I know that if an operator is self-adjoint then has Real eigenvalues but I'm not sure about the converse i.e. if it has only Real eigenvalues and is symmetric then the operator is selfadjoint. Is that true?
—-Edit—
The difference between selfadjoint and symmetric being the definition set. Symmetric has an extension which coincide in the original domain, while a Selfadjoint operator has the same domain of definition
I define symmetric as follows.
Let be $\mathcal{A}=\left(A,\mathfrak{D}_{A}\right)$
an operator densely defined and $\mathcal{A}^{*}=\left(A^{*},\mathfrak{D}_{A^{*}}\right)$ the adjoint operator, then $\mathcal{A}$ it is called symmetric if
\begin{eqnarray}
& & \mathfrak{D}_{A^{*}}\supseteq\mathfrak{D}_{A}\\
& & A^{*}\psi=A\psi\qquad\forall\psi\in\mathfrak{D}_{A}.
\end{eqnarray}
While I define Self-adjoint like this
Let be $\mathcal{A}=\left(A,\mathfrak{D}_{A}\right)$
an operator densely defined and $\mathcal{A}^{*}=\left(A^{*},\mathfrak{D}_{A^{*}}\right)$ the adjoint operator, then $\mathcal{A}$ it is called selfadjoint if
\begin{eqnarray}
& & \mathfrak{D}_{A^{*}}=\mathfrak{D}_{A}\\
& & A^{*}\psi=A\psi\qquad\forall\psi\in\mathfrak{D}_{A}.
\end{eqnarray}
Best Answer
This is far from being true, indeed, every symmetric operator has only real eigenvalues:
If $\psi\in\ker(T-\lambda),\,\psi\neq 0$, then $$ \lambda\|\psi\|^2=\langle T\psi,\psi\rangle=\langle \psi,T\psi\rangle=\bar\lambda\|\psi\|^2, $$ hence $\lambda=\bar\lambda$.
Now every symmetric operator that is not self-adjoint yields a counterexample to your conjecture (if you want to be explicit, take $\Delta$ on $C_c^\infty(\mathbb{R}^n)$ as operator in $L^2(\mathbb{R}^n)$).

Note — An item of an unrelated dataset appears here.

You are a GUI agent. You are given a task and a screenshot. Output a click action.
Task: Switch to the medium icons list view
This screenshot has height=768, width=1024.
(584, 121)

To get a criterion for self-adjointness, you have to replace the eigenvalues by the spectrum of the operator. Then the following characterization holds:
A symmetric operator $T$ is self-adjoint if and only if its spectrum is contained in $\mathbb{R}$.
Proof: It suffices to show that $D(T^\ast)\subset D(T)$. Let $z\in\mathbb{C}\setminus\mathbb{R}$. Since $\sigma(T)\subset\mathbb{R}$, the operators $T-z$ and $T-\bar z$ are invertible.

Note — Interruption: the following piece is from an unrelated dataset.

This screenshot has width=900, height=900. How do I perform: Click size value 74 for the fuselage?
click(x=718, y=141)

Let $\phi\in D(T^\ast)$ and $\psi:=(T-z)^{-1}(T^\ast -z)\phi\in D(T)$. Then we have $T\psi=T^\ast\psi$ and $(T^\ast-z)\psi=(T-z)\psi$.
It follows that $$ (T^\ast-z)(\phi-\psi)=(T-z)\psi-(T-z)\psi=0, $$ that is, $\phi-\psi\in N(T^\ast-z)=R(T-\bar z)^\perp=\{0\}$. Hence, $\phi=\psi\in D(T)$.
Remark: I used $R(A)$ and $N(A)$ to denote the range and kernel of $A$.